Copy out the lines of the material below word for word, from the line with "Given: Open Company Profiles in sidebar" to the line with "pos(180,216)", both included.

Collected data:
------------------------------------------------
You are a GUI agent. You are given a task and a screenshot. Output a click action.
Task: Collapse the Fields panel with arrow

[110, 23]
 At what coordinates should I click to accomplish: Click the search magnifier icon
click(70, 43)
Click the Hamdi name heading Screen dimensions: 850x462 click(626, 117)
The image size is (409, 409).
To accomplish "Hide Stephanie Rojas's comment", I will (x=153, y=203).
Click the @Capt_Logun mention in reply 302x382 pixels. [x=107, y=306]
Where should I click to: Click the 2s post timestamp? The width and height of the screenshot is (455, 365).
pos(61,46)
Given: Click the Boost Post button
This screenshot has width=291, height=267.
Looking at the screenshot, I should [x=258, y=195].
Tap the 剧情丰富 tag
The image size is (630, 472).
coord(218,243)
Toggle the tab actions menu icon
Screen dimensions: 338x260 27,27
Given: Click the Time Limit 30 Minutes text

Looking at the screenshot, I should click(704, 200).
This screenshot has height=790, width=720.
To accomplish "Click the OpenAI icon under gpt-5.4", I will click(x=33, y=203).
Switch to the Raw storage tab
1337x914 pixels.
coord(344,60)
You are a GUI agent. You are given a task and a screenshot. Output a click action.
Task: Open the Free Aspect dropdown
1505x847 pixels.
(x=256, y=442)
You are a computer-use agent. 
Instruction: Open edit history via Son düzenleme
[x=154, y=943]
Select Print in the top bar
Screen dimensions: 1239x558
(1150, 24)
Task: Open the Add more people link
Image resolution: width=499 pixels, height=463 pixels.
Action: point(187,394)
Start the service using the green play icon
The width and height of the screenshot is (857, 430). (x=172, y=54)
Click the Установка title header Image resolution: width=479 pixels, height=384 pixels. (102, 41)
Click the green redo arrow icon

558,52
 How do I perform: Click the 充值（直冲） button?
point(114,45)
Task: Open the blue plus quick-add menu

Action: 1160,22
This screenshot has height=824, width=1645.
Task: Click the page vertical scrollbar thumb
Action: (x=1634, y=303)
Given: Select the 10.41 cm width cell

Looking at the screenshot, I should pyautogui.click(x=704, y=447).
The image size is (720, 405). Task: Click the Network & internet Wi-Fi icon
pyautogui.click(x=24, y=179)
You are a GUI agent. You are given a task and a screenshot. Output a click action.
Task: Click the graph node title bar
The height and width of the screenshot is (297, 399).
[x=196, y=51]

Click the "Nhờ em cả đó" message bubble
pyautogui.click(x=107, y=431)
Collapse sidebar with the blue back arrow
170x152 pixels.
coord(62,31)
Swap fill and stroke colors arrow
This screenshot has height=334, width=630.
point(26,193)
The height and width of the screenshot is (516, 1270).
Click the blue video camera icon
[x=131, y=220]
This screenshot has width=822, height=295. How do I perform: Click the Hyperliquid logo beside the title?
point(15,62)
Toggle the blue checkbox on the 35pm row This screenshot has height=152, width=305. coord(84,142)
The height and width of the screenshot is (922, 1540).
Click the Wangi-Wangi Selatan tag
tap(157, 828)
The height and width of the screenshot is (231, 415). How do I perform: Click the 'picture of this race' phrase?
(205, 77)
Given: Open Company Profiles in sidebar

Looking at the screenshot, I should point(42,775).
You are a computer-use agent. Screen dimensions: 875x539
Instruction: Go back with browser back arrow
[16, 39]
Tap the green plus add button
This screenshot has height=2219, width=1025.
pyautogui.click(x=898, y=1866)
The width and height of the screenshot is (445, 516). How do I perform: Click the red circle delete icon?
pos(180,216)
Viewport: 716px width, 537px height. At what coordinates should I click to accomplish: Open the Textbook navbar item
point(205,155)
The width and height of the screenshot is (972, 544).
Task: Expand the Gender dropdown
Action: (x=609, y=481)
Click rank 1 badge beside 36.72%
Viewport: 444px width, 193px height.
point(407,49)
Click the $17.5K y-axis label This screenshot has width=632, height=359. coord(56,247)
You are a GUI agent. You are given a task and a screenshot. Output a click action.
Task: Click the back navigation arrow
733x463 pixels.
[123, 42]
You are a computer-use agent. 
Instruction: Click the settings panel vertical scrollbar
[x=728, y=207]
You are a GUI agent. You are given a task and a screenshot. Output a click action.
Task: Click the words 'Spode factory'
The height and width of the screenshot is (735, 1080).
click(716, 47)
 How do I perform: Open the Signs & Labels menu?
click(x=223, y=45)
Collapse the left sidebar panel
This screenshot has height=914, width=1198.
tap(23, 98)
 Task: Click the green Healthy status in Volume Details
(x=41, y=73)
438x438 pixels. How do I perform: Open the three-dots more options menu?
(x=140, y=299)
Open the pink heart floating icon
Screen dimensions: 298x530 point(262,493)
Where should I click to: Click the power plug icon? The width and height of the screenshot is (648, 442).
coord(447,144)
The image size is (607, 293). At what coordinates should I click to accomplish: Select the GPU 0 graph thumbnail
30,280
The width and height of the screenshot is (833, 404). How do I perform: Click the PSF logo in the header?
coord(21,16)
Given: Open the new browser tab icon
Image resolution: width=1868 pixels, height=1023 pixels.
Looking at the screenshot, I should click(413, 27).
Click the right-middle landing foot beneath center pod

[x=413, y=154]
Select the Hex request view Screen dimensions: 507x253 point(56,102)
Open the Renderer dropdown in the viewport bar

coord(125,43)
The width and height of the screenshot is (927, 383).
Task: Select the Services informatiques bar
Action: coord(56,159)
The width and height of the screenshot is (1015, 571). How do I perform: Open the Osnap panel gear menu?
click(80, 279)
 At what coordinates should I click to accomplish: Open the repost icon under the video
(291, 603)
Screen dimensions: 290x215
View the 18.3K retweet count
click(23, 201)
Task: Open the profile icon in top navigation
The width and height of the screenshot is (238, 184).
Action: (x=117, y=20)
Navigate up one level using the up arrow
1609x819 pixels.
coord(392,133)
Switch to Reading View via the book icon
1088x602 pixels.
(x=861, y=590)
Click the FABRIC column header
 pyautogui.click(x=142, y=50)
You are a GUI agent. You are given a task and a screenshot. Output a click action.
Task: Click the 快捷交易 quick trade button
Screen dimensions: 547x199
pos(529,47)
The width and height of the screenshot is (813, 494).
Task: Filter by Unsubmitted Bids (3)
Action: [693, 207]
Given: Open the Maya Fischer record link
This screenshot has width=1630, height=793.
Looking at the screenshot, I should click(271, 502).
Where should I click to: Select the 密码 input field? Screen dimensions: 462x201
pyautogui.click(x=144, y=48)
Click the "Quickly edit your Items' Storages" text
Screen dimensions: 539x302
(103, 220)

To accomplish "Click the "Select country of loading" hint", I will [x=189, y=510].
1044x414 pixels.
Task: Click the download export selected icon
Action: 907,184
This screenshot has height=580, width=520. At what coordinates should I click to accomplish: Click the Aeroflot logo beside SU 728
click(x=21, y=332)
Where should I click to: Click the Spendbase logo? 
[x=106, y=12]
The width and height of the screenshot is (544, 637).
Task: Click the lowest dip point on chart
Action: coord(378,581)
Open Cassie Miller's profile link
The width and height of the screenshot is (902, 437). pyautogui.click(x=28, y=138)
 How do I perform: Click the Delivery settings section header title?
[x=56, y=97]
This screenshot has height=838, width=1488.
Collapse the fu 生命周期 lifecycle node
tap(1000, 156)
------------------------------------------------
COMPLETE OUTPUT:
Given: Open Company Profiles in sidebar

Looking at the screenshot, I should point(42,775).
You are a computer-use agent. Screen dimensions: 875x539
Instruction: Go back with browser back arrow
[16, 39]
Tap the green plus add button
This screenshot has height=2219, width=1025.
pyautogui.click(x=898, y=1866)
The width and height of the screenshot is (445, 516). How do I perform: Click the red circle delete icon?
pos(180,216)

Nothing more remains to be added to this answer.